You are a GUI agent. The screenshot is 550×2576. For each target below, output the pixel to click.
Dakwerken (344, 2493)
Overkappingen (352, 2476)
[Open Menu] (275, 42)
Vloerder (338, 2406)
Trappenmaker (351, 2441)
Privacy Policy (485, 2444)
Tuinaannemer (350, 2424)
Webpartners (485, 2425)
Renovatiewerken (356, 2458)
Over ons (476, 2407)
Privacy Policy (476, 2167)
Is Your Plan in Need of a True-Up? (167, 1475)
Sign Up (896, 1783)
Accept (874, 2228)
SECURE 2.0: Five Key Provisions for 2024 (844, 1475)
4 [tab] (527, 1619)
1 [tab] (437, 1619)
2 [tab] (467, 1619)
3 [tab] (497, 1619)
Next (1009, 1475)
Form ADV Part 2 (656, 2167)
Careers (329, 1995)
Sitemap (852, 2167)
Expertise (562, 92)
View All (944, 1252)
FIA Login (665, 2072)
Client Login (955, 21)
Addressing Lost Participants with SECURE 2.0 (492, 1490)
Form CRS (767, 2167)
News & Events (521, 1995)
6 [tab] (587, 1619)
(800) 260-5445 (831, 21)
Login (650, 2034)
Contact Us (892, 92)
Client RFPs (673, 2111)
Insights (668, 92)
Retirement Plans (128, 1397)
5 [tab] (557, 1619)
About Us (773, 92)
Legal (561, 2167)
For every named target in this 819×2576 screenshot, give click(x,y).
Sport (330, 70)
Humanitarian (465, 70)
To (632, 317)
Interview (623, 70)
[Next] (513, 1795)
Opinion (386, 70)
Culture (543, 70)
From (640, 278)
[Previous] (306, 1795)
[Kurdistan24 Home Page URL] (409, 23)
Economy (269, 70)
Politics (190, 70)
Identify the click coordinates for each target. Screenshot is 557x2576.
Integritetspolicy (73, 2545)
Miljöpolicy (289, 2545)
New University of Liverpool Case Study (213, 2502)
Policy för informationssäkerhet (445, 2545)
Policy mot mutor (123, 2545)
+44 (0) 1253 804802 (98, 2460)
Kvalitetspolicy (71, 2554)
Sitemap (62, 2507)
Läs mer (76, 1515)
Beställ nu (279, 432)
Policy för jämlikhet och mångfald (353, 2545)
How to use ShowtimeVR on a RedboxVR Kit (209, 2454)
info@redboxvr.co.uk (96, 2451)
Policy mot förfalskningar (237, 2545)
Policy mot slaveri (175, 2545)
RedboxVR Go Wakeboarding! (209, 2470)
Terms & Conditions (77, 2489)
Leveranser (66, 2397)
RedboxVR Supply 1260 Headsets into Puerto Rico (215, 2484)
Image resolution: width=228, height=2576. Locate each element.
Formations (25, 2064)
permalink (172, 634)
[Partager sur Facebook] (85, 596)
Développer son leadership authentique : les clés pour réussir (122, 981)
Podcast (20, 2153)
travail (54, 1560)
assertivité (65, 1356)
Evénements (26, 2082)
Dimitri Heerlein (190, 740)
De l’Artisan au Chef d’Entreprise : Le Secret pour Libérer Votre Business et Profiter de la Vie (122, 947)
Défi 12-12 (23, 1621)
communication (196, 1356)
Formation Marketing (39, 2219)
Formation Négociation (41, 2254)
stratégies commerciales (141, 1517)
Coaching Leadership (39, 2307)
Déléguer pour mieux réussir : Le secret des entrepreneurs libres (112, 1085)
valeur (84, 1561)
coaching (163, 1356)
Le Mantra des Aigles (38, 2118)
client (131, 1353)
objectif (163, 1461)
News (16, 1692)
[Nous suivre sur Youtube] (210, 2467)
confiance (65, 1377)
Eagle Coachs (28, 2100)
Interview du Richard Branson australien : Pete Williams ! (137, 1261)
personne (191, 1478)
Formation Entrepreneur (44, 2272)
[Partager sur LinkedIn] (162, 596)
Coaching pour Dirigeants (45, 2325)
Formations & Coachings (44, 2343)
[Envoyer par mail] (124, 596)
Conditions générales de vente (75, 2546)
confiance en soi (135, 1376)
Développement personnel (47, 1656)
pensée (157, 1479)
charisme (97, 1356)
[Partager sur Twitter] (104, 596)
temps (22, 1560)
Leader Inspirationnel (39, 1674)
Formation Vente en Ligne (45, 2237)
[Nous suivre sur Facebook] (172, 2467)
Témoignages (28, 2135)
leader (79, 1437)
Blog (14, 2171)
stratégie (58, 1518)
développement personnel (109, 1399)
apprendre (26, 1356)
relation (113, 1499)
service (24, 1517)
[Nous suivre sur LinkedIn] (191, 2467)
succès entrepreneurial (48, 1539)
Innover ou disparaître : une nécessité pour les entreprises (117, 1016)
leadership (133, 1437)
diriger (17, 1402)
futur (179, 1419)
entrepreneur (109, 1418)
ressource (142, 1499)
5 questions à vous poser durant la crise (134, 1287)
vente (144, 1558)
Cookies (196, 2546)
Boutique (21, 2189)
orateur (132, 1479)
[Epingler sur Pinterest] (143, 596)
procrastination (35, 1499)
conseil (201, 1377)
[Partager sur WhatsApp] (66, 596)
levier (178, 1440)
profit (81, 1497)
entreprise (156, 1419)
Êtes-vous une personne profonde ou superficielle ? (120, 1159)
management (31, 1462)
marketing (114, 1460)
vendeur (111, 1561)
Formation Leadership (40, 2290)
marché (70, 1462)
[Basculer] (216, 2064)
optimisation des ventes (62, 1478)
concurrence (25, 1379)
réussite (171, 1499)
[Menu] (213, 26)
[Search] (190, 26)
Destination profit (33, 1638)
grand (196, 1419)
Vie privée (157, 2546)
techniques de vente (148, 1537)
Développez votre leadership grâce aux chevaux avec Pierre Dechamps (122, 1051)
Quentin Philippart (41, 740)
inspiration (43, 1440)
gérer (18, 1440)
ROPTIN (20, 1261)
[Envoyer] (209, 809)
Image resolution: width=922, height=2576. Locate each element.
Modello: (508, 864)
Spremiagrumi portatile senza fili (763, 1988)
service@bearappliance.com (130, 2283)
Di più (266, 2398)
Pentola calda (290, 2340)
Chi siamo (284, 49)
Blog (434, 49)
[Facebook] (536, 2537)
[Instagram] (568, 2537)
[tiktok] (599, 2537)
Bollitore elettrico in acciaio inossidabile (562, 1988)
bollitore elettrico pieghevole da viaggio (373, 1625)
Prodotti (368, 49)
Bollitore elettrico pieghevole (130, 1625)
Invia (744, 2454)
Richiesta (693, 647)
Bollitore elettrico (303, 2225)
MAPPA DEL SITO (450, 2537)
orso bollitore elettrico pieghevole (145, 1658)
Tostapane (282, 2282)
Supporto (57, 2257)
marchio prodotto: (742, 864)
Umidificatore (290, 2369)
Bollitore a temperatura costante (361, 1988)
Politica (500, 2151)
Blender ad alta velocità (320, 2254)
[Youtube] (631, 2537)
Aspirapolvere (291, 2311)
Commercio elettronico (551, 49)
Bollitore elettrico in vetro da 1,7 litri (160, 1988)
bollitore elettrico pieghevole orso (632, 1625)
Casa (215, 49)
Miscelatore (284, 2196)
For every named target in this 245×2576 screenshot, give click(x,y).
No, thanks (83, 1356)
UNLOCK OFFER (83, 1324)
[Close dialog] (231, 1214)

- - -

Copy all lines of the records that have the string "Nous" in them.

SOLUTION TO THIS EXERCISE ::
[Nous suivre sur Youtube] (210, 2467)
[Nous suivre sur Facebook] (172, 2467)
[Nous suivre sur LinkedIn] (191, 2467)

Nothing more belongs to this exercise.